A bored housewife discovers a second life as a spy in this quirky comedy. Suzume Katakura (Juri Ueno) lives a mundane and monotonous life, consisting mainly of chores and looking after a pet turtle Taro. Her husband, working abroad, calls her only to check how the turtle is doing. Her friend “Peacock” (Yu Aoi) is everything Suzume is not, outgoing and energetic, with dreams of moving to France. One day, by chance, Suzume spots a thumbnail size sticker notice with a contact number for somebody looking to recruit a spy. She soon meets with Shizuo (Ryo Iwamatsu) and Etsuko (Eri Fuse), an unusual couple who, without question, give her 50,000 yen ‘living expenses’ and invite her to join their group of undercover agents working for a foreign government. They tell her that she is to be a ‘sleeper’ agent, and must remain inconspicuous, tasking her with various odd missions and giving her questionable advice and tips on spying. Suzume continues her life with newfound purpose, while the other residents in the town seem to be doing the same, waiting for the day that they will be called to action.
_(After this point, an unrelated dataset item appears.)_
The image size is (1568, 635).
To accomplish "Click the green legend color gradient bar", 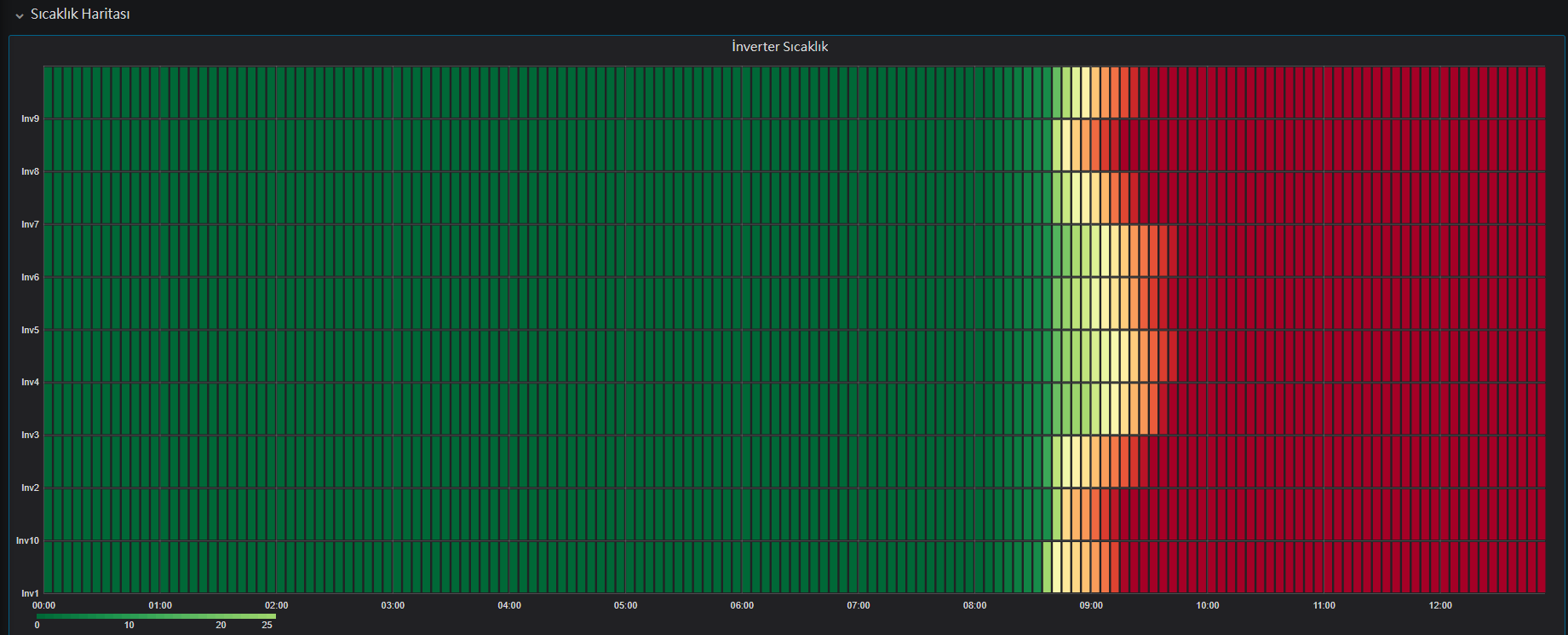I will pyautogui.click(x=156, y=615).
Satoshi Miki’s film find comedy in the juxtaposition of the humdrum life of its protagonist suddenly plunged into the thrilling world of espionage. The story unfolds as a series of comic scenes, often intercut with flights of fancy or flashbacks, and it is hard to discern much of a plot until the film is almost over. The humour is broad with surrealist non-sequiturs, sight gags and cringeworthy wordplay jokes. Juri Ueno gives a great central performance, expressive and relatable in her confusion about what is happening around her. Eri Fuse and Ryo Iwamatsu are perfect in their roles as unlikely spies, with their bizarre conversations and behaviours making for some of the funniest scenes. The rest of the cast, some with only a little to do, play their parts well, delivering deadpan absurdism.
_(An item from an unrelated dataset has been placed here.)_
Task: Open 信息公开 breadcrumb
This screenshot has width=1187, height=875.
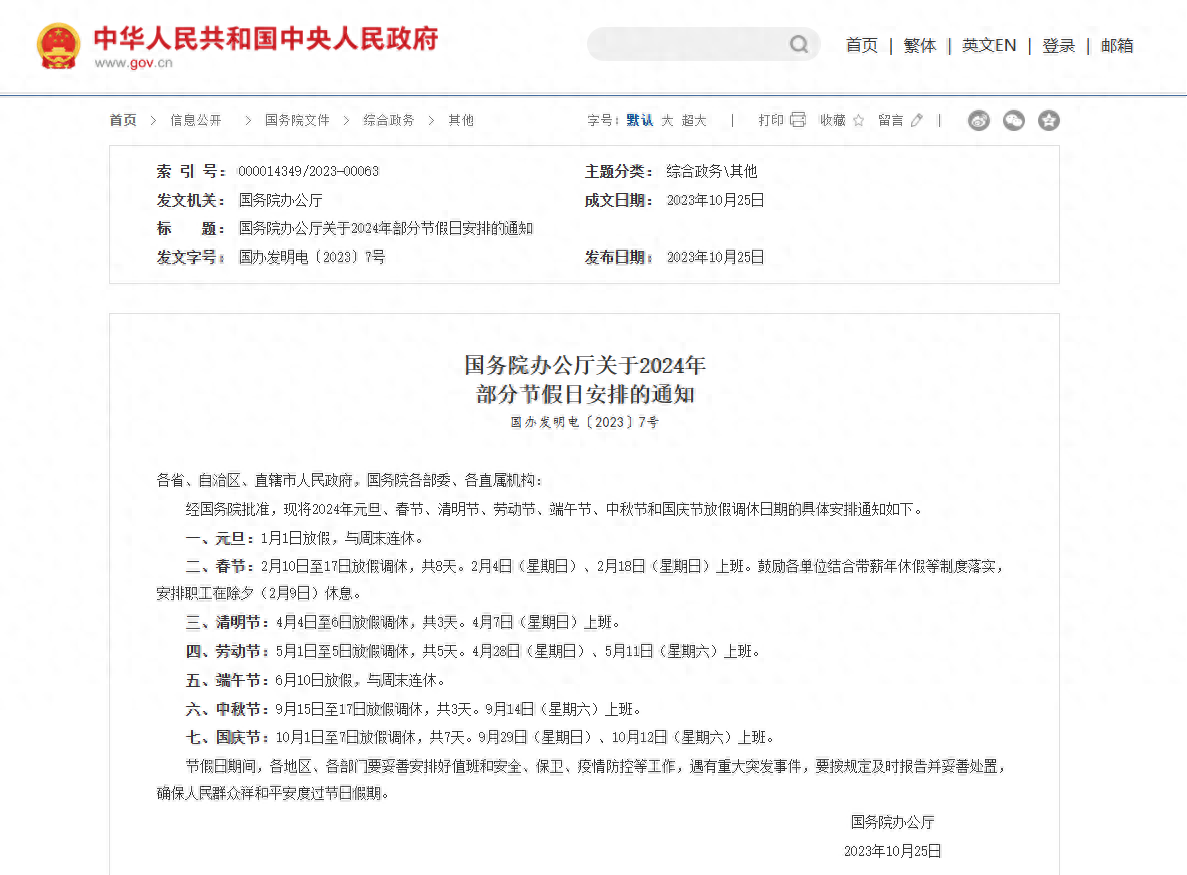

“Turtles are Surprisingly Fast Swimmers” is a film about seeing the world from a different perspective. Suzume’s life is unbearably drab until she is essentially given a licence to reassess her surroundings and the other inhabitants of this small town. In another sense it is a story of self-discovery, with a message that the world is what you make of it. The social norms that can inhibit self-expression and stifle creativity and enjoyment are carefully ridiculed here, as we see Suzume carrying out tasks such as cleaning and shopping under the guise of being a sleeper agent, enlivening an otherwise dull existence. The idea being that you cannot change your duties, but you can change how you approach them. The one thing you have control over is how you interact with the world and how you choose to see things. The film also satirises the conformism of society summed up in the expression “the nail that sticks out gets hammered down”, with various secret agents striving to be absolutely average and unremarkable in every regard to maintain their cover. A whimsical farce with a great cast of comic actors, the film’s inoffensive humour and relaxed tone make it an enjoyable watch.